3 KLUCZOWE ELEMENTY UTRATY TŁUSZCZU…

3 KLUCZOWE ELEMENTY UTRATY TŁUSZCZU…

3 KLUCZOWE ELEMENTY UTRATY TŁUSZCZU… 305 516 FitNow - studio treningów

Ci, którzy odnoszą sukcesy w walce z tłuszczem, znają bardzo dobrze swoje ciała i wiedzą jak reagują na różne aspekty diety i manipulacje z treningami. Ci, którzy nie wiedzą, szukają tych pierwszych, a następnie próbują ich naśladować. O czym każdy powinien pamiętać? Indywidualność… To, co działa dobrze u jednej osoby, dla drugiej wcale nie musi być już takie skuteczne.
Jednak, istnieją trzy kluczowe elementy, które pomogą każdemu:
– Cel
– Odżywianie
– Ćwiczenia

Każdy z tych elementów jest ważny i chociaż bez jednego z nich można stracić na wadze, jest to strata tymczasowa, która prędzej czy później odbije się i wróci do punktu wyjścia.
W tym artykule porozmawiamy o wszystkich elementach oraz o efektywnych sposobach ich wykorzystania.

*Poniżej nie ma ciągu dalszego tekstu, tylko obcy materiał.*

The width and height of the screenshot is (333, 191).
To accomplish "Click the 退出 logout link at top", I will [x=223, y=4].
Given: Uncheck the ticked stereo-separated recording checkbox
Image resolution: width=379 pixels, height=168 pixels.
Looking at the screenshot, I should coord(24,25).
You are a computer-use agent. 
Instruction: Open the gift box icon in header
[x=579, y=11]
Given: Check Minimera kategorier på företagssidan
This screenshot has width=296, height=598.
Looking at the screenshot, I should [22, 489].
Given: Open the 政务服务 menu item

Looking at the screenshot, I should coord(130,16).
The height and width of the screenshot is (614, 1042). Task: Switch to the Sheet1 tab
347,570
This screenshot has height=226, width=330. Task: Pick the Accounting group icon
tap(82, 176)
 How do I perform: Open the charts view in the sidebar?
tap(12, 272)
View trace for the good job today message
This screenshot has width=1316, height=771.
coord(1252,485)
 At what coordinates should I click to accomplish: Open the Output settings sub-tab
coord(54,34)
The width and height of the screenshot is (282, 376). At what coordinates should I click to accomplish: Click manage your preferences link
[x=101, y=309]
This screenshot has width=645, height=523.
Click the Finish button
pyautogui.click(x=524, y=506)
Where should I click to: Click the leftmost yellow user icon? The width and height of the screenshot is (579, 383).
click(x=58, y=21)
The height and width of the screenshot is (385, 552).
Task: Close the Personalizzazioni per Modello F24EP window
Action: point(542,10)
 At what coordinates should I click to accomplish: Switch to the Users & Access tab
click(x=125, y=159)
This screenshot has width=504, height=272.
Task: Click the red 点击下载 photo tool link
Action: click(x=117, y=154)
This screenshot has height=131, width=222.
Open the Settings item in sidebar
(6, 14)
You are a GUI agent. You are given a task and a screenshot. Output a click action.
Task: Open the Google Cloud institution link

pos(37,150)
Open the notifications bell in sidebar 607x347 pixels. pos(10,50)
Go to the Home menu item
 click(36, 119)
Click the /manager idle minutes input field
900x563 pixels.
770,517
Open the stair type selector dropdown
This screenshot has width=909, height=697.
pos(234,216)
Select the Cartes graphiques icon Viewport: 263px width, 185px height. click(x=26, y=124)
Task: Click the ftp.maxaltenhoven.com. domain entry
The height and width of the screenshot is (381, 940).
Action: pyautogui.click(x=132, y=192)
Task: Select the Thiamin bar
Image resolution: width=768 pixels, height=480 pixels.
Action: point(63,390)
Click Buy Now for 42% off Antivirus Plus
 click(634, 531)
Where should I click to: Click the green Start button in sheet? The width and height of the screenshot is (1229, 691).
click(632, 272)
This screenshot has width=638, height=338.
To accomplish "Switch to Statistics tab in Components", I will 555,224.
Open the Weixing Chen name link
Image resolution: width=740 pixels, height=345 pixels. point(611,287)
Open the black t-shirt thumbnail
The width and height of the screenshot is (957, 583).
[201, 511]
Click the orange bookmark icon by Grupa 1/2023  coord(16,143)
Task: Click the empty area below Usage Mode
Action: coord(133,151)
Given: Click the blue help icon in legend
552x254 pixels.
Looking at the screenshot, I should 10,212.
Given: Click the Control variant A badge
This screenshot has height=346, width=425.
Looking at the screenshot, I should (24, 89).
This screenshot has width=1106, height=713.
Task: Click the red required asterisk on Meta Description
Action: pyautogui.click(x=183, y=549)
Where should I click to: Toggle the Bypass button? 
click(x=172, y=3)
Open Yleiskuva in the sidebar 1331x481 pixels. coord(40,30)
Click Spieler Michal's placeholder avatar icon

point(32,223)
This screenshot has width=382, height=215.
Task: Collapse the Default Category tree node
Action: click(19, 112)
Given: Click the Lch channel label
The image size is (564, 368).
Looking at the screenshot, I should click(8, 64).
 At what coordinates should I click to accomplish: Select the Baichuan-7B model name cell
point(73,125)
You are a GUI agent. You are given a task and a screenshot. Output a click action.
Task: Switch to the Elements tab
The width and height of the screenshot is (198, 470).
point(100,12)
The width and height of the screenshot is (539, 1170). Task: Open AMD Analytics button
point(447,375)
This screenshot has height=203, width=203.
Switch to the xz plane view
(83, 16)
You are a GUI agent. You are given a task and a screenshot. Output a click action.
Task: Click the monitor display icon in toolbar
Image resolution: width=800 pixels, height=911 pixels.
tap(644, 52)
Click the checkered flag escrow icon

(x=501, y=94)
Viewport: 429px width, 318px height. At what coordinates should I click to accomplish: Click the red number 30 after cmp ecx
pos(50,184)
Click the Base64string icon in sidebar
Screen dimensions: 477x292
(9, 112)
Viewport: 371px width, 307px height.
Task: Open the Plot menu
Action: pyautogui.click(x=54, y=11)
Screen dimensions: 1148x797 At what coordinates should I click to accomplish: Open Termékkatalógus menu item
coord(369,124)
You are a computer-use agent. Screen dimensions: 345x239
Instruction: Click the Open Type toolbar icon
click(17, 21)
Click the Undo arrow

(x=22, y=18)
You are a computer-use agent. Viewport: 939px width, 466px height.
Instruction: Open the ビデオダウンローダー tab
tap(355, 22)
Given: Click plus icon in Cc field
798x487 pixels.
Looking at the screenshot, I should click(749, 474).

Element 1: CEL Pierwszą rzeczą, którą musisz zrobić, zanim zajmiesz się dietą czy ćwiczeniami, jest postawienie sobie celu. Spójrz na siebie i pomyśl co chcesz zmienić. Cel końcowy może być jakikolwiek sobie zażyczysz, ponieważ jeśli tylko dasz sobie realistyczny termin, aby go zrealizować, możesz osiągnąć wszystko! Po ustanowieniu długoterminowego celu, powinieneś także postawić sobie mniejsze cele – krótkoterminowe, które pomogą Ci dotrzeć do celu długoterminowego.
Cele powinny być:
Dokładne – Musisz być dokładny w tym co chcesz osiągnąć – np. „chcę zrzucić 4% tkanki tłuszczowej w 8 tygodni.”
Mierzalne – Musisz być w stanie zmierzyć swój postęp w miarę jak posuwasz się do przodu – np. możesz mierzyć ilość tkanki tłuszczowej za pomocą podwodnego ważenia lub pomiaru grubości fałdek skóry w okolicy brzucha
Dostosowywalne – Twoje cele muszą mieć możliwość dostosowywania, w razie gdyby z niewiadomych przyczyn cel stał się nierealny do wykonania w założonym czasie.
Realistyczne – np. utrata 4% tkanki tłuszczowej w ciągu 8 tyg jest realistyczna, utrata 4% tkanki tłuszczowej w ciągu 2 tyg nie jest realistyczna.
Oparte na datach – Musisz ustanowić konkretny przedział czasowy, w którym chcesz osiągnąć swój cel – np. utrata 4% tkanki tłuszczowej od 21 lipca do 14 września.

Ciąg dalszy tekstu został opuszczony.